__TASK ITEM__.
Word for word, copy the lines beginning at the one with "Where should I" and ending at the last line below; pictures stay out.

Stored items

--- START ---

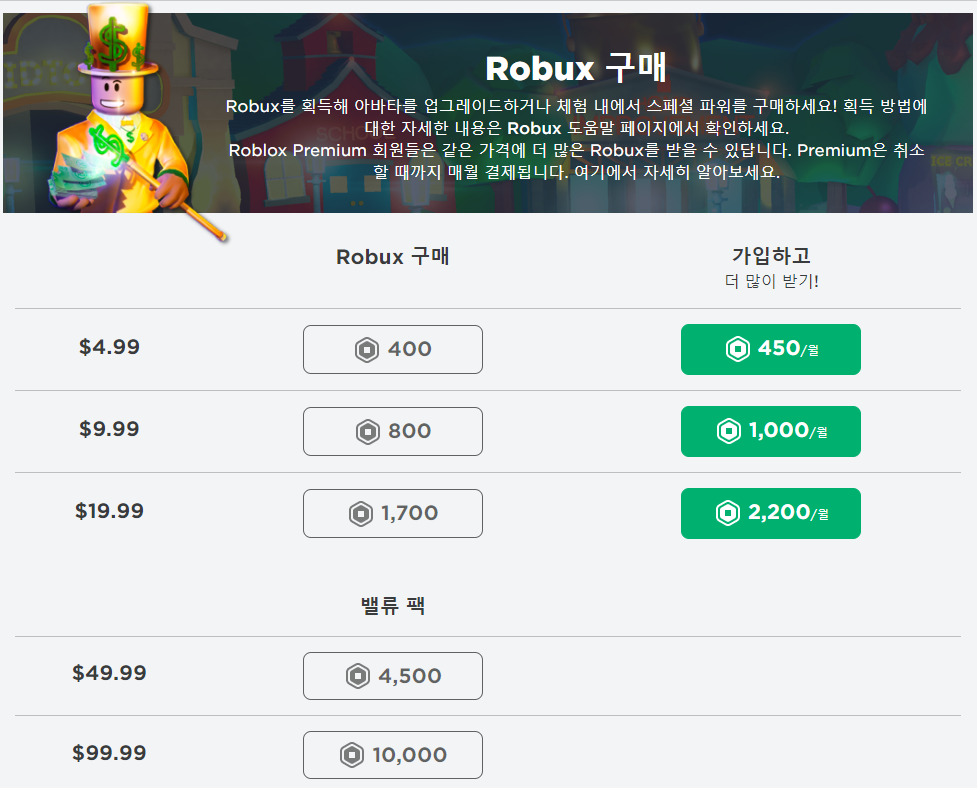This screenshot has width=977, height=788.
Task: Select the Robux icon on the green 1,000/월 button
Action: [728, 431]
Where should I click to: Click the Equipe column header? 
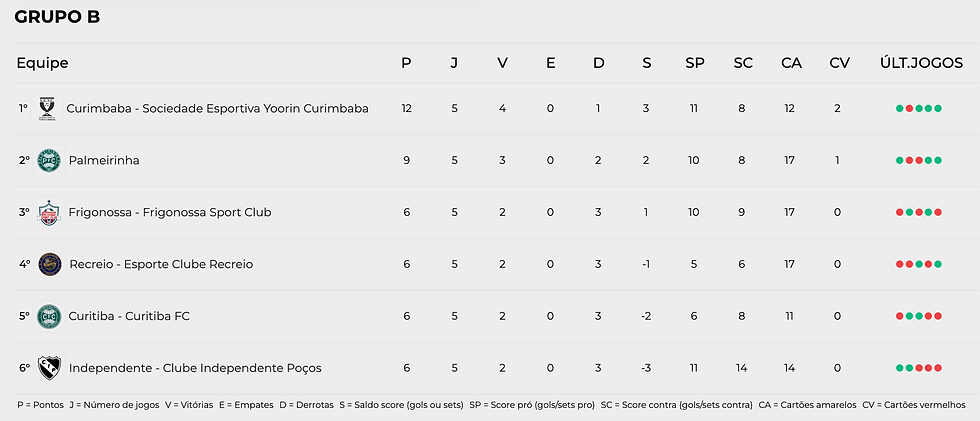point(43,63)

--- END ---

__RESPONSE FOR THIS EXERCISE__.
Where should I click to: Click the Equipe column header? 
point(43,63)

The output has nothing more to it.